Texas, Utah, Kansas and a 12.5 GW customer pipeline

Deep Fission’s ambitions are not limited to a single pilot site. The company has already identified three US states, Texas, Utah, and Kansas, as candidates for its initial underground SMR deployments, signaling that it wants to prove the concept across diverse grids and regulatory environments. Reporting on this effort notes that Letters of Intent have been signed in each of the three states to pursue joint development projects, a step that gives the firm a clearer path from engineering drawings to real-world installations. One account of the process highlights that Letters of Intent are now in place in Texas, Utah, and Kansas, positioning those regions at the front of the line for underground SMRs.

On the commercial side, Deep Fission says it has built a substantial pipeline of potential customers even before its first reactor is in the ground. The company reports that it has expanded its customer pipeline to 12.5 gigawatts, a figure that reflects interest from data centers, utilities, and other large energy users looking for firm, low-carbon power. In its own update, Deep Fission describes how this 12.5 gigawatts of potential demand is tied to projects in Texas, Utah, and Kansas, underscoring how quickly the idea of buried reactors has resonated with energy buyers that are under pressure to decarbonize without sacrificing reliability.

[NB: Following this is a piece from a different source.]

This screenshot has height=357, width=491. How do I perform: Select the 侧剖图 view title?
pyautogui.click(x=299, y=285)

Timelines, pilots, and the road to 2026

For all the excitement around the concept, Deep Fission still has to prove that it can deliver a working underground reactor on a credible timeline. The company has publicly discussed plans to build 15 megawatt reactors a mile underground by 2026, positioning that first wave as a pilot that can validate both the technology and the regulatory pathway. One detailed report on the firm’s trajectory notes that the US nuclear startup intends to construct 15 MW reactors a mile underground by 2026, with a first pilot targeted by July of that year to serve data centers and other customers worldwide.

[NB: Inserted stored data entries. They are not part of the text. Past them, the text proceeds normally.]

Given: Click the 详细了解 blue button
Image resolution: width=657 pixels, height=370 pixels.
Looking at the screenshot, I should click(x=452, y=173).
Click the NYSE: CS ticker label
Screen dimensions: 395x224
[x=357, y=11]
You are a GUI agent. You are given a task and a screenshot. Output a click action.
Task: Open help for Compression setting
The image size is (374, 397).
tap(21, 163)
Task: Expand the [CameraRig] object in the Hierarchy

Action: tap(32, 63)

Other coverage of the company’s roadmap reinforces that Deep Fission is working toward a near-term demonstration rather than a distant, speculative project. Reporting on its progress describes how the firm is advancing a reactor it plans to bury a mile underground for safety, with a clear focus on the road to 2026 and beyond as it seeks to speed growth. One account of the company’s strategy explains that it is already planning for future expansion once the initial unit is operating, outlining plans and the road to 2026 that include scaling up manufacturing and streamlining regulatory approvals if the first projects succeed.

What deep-buried reactors could mean for the nuclear debate

If Deep Fission can execute on its vision, burying reactors a mile underground could reshape public debates about nuclear power, especially in communities that have long resisted large surface plants. The company’s concept of Powering Humanity from a Mile Underground is explicitly framed as a response to the perception that Traditional and next-generation reactors have not fully addressed concerns about safety, cost, and siting. By moving the most sensitive components out of sight and into deep rock formations, the firm is betting that it can make nuclear feel less intrusive and more like critical infrastructure that quietly supports data centers, factories, and cities from below, a narrative it advances in its own Powering Humanity materials.

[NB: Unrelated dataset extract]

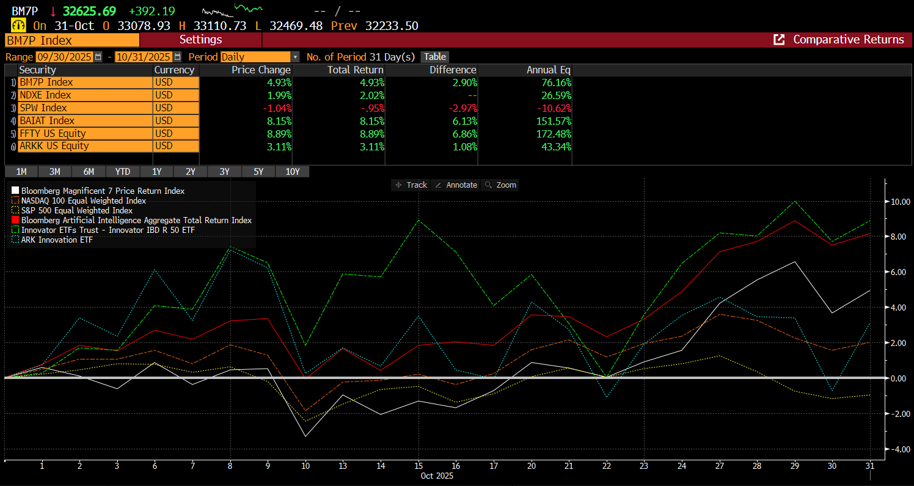Viewport: 914px width, 486px height.
Task: Activate the Zoom magnifier tool
Action: (500, 185)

At the same time, the idea of drilling boreholes a mile deep to host nuclear reactors raises its own set of questions about geology, long-term waste management, and regulatory oversight. Technical reporting on the concept notes that the units are meant to be installed hundreds of metres underground via a borehole, with the surrounding rock acting as part of the containment system, a design that regulators and local communities will need to scrutinize carefully. One early look at the technology describes how Deep Fission’s underground reactor concept aims to help with the clean energy transition, but also acknowledges that the company must demonstrate that difficult underground conditions can be managed over the full life of each unit. For now, the promise of compact, buried reactors is compelling, yet the proof will come only when Gravity and its successors are operating safely, reliably, and at scale beneath the surface.